Pentagon press secretary John Kirby confirmed Friday that “thousands” of Islamic State prisoners were freed after the United States handed over bases to the Afghan government.
The freeing of thousands of Islamic State prisoners is under scrutiny after an Islamic State suicide attacker killed 13 American service members and a number of Afghan and other nations’ civilians at a gate at the Hamid Karzai International Airport on Thursday.
“I don’t know the exact number — clearly it’s in the thousands when you consider both prisons, because both of them were taken over by the Taliban and emptied,” Kirby said, speaking of prisons on Bagram Air Base and Kandahar Air Field that held ISIS prisoners.
He said the U.S. did not transfer the prisoners over to Guantanamo because the plan was to turn the prisons over to the Afghan National Security Forces:
That was part of the retrograde process, was to turn over these responsibilities.

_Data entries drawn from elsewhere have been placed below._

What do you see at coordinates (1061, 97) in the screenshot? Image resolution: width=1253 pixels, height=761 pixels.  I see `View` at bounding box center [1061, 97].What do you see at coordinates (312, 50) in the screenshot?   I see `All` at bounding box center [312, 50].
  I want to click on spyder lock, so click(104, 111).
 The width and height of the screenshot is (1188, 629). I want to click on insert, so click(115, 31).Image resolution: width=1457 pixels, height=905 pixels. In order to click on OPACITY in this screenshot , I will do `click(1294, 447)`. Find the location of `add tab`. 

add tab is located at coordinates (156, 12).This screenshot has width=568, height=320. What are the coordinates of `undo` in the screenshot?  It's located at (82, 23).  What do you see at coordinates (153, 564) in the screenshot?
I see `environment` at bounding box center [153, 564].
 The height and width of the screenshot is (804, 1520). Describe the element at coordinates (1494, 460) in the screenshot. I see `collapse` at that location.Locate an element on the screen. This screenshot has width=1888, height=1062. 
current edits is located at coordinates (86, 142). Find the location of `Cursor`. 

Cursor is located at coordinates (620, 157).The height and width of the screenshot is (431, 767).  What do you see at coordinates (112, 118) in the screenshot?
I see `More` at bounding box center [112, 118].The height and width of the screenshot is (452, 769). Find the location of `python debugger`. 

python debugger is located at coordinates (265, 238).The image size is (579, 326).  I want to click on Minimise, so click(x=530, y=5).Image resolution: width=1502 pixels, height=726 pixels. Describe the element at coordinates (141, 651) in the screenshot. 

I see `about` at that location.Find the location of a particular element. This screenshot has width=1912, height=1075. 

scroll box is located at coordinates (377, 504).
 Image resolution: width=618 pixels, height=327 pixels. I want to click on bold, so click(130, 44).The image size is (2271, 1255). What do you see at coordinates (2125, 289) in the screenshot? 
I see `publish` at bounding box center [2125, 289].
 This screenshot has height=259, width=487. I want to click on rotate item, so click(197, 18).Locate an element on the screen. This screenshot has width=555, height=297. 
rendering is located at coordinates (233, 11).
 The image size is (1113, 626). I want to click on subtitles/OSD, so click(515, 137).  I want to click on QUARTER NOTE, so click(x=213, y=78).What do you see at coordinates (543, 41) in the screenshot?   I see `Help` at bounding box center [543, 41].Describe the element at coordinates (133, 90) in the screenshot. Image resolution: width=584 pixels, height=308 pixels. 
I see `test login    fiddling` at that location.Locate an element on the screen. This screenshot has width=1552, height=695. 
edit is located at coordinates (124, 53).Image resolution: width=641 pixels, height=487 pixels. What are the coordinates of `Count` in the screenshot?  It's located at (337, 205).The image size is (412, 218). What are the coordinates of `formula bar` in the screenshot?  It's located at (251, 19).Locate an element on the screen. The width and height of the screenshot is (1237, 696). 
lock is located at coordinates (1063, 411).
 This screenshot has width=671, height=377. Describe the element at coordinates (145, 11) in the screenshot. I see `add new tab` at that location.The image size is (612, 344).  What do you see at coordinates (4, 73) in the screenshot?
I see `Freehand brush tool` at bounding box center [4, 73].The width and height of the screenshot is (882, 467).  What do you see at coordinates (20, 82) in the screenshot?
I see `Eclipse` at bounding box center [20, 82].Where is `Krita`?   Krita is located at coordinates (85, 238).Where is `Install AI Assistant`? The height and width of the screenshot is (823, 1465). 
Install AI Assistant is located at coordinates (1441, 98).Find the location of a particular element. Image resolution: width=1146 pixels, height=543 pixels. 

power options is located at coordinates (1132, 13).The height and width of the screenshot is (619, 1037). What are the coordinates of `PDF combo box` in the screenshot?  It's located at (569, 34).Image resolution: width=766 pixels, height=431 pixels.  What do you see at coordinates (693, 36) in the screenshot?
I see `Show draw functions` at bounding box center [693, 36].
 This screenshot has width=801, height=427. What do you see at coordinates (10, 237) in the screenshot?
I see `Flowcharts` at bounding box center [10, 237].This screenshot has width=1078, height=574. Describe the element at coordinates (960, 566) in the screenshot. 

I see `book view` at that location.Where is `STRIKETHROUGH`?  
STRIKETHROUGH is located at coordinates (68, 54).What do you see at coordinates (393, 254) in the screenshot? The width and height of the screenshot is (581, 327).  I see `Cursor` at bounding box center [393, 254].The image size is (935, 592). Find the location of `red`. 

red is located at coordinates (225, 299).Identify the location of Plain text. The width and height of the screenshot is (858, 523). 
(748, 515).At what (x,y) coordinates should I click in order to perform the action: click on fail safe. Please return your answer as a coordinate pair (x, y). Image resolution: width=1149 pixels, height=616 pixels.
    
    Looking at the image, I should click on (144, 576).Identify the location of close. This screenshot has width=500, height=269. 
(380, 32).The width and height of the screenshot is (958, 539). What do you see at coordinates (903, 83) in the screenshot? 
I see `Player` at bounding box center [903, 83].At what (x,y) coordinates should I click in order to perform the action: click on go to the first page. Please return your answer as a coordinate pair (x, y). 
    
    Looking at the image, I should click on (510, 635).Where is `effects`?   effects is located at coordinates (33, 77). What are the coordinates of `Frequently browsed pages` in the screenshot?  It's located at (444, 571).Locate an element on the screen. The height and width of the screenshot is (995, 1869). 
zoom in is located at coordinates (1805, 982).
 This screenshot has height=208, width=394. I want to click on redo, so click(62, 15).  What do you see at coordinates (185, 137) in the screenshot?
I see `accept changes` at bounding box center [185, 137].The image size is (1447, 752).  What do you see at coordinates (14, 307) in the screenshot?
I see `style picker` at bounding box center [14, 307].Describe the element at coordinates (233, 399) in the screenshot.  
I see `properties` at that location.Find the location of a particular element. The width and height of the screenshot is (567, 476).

They did have responsibility for those prisons and the bases at which those prisons were located and as the Taliban advanced, we didn’t see the level of resistance by the Afghans to hold some territory or some bases and unfortunately, those were the bases the Afghans didn’t hold.
“Those responsibilities were turned over in accordance with the retrograde plan back in April,” he said.
April was when President Joe Biden ordered all U.S. troops to withdraw from Afghanistan by August 31. As the military continued its withdrawal, the Taliban began its offensive and succeeded in taking over the country in just 11 days by August 14.
After the rapid takeover by the Taliban, Biden ordered 6,000 U.S. troops to Afghanistan and the region to evacuate American citizens, Afghans, and others out.
The 13 service members killed Wednesday were part of that evacuation mission.
Military officials say they are not sure if the Taliban — who the U.S. has been relying on to man checkpoints to the airport — allowed the ISIS bomber and additional attackers through.